Today I find myself living in a country desperately trying to continue the trend of disinterested neutrality so popular in the 90s. A country that is actively closing its eyes and ears upon the world, hoping for it to go away, to disappear, to step aside, and leave us be. I won’t revert to political agitation, but I will tell you how it feels when your government refuses to call for a ceasefire between Israel and Lebanon, or even condemn their acts of war.
“Despite a will, there is no way Denmark can significantly contribute to peacekeeping efforts in Lebanon,” our Minister of Defence Søren Gade said today. A safe claim now that most Danish citizens trapped in Lebanon have returned home. And the ones still left are probably too closely affiliated with that country for our government to want them back anyway. This was indirectly stated when a spokesman from the nationalist Danish People’s Party suggested that all social security recipients returning from the bombardments should be checked to see if they were at all allowed to be away from Denmark, or if they should have been available for the job market.
“My knowledge is limited to the few things I know / but all foreign cultures are nothing but jokes,” the Danish singer/songwriter C. V. Jørgensen sarcastically wails as I’m writing this. Though you probably won’t find anybody but him saying it out loud – probably not even a whole lot others thinking it out loud – I fear that such statements are becoming part of the collective subconscious around here.
A colleague at work interrupted me yesterday while I was catching up on the latest news from Lebanese and Israeli blogs. She showed me a local Danish newspaper carrying a front page story about a fire truck that had its undercarriage slightly scorched when extinguishing a fire in a harvest field outside of town. I guess life has to go on, but does it really have to be that blind?
It’s times like these I sit down and play September 12 for a while. Sometimes it even occurs to me that things really are as simple as that game. Substitute Iraqis for Danes, and you’d get the same result. But I’m a Westerner, and an intellectual too, and therefore I cannot allow myself to indulge in such straightforward simplicity. It would ruin my image, and my country’s politics as well.

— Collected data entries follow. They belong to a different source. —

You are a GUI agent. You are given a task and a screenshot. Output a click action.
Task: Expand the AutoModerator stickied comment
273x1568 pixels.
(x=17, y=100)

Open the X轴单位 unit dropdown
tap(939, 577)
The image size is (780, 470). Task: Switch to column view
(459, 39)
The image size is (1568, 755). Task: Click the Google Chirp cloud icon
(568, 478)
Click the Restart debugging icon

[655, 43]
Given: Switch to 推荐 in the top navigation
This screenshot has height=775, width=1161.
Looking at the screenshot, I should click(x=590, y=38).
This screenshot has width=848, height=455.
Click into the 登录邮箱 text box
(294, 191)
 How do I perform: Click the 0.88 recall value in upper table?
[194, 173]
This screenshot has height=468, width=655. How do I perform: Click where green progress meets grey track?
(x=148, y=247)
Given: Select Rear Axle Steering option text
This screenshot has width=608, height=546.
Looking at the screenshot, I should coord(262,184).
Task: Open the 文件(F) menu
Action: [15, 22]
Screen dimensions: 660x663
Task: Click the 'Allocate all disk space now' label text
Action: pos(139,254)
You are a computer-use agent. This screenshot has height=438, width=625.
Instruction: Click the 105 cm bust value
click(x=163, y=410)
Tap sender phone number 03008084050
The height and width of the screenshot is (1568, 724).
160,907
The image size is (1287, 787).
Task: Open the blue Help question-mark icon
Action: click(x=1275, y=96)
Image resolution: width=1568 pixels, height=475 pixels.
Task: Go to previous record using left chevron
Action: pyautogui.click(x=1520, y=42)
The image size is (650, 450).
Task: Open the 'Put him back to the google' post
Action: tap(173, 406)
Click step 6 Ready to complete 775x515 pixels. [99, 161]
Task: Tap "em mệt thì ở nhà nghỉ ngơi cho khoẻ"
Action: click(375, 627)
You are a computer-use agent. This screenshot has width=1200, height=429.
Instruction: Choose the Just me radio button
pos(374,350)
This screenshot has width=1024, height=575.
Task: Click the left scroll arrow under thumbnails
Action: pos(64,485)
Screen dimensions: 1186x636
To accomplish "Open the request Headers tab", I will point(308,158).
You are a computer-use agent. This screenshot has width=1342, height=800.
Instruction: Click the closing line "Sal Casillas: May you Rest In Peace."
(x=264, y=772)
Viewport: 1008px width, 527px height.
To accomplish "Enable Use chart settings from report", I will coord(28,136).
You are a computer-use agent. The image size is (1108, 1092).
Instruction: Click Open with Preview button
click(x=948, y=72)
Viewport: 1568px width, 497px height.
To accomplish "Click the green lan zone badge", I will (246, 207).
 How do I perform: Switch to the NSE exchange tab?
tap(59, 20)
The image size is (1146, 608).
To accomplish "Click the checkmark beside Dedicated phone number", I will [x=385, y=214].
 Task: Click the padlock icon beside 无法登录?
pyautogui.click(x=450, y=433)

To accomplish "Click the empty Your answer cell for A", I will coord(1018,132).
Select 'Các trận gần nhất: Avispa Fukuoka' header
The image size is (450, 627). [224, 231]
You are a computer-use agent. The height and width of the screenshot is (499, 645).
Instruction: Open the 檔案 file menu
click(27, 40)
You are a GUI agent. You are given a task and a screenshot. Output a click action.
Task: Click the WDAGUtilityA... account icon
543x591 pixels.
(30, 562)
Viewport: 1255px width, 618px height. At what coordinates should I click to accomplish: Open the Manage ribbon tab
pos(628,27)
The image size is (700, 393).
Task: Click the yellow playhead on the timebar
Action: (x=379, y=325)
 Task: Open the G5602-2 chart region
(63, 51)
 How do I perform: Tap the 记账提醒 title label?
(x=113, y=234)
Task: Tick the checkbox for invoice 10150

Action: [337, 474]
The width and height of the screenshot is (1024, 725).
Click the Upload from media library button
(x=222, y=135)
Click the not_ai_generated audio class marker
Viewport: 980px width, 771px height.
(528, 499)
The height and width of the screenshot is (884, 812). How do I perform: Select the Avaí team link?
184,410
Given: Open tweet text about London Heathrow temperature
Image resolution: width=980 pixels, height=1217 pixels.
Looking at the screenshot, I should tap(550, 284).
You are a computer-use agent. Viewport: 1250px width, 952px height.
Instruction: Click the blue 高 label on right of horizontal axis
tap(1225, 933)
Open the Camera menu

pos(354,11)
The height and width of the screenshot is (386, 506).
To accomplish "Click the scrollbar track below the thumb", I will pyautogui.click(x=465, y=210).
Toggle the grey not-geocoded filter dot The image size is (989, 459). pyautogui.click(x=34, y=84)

Speaking of which, I will hold back my horses here, and hand over the reins to the political bloggers. Next time around, hopefully I will see you in less idealistic circumstances.
July 26, 2006 at 7:00 pm
A CITIZEN OF DENMARK SPECULATES
On the Middle East I have opinions aplenty, and knowlegde next to none - and some things in my family history telling me to think deep and tread softly. Up here in Denmark some are all for Israel, and some are shocked. And many more are just getting their bellies burned in the heat.
there´s a divide between people who see a clear enemy, and people critical of their country’s own position. A divide between group animal and doubter. Being a doubter I still cringe under the arrogance of power, while flags proudly wave and snap in the wind. And I rarely protest. A small voice telling me that politics is sooo tiresome.
As it was tiresome 20 years ago in gymnassium (high school). Fruitless debates with the aim of showing off, and not reaching out. And some of the people who played at politics and stuck to ideological idiocy - these people are running the country today. Abnormals who have lived the dizzying world of debate and positioning for decades, and only few have changed ther views in that time.
On the Middle East I can give no information. So I must report on life behind the battle lines in my own country, my own world. To my reportings so far, I must add the edge of the battle being fought.
My really important issue is the divide. Between the person seeing clearly the enemy as a stranger - and the doubter, likely to critisize his own “side”. AND being a doubter, why is is still so hard for me to break ranks?
I’ll take your word for it Jacob: Silence is no longer an option.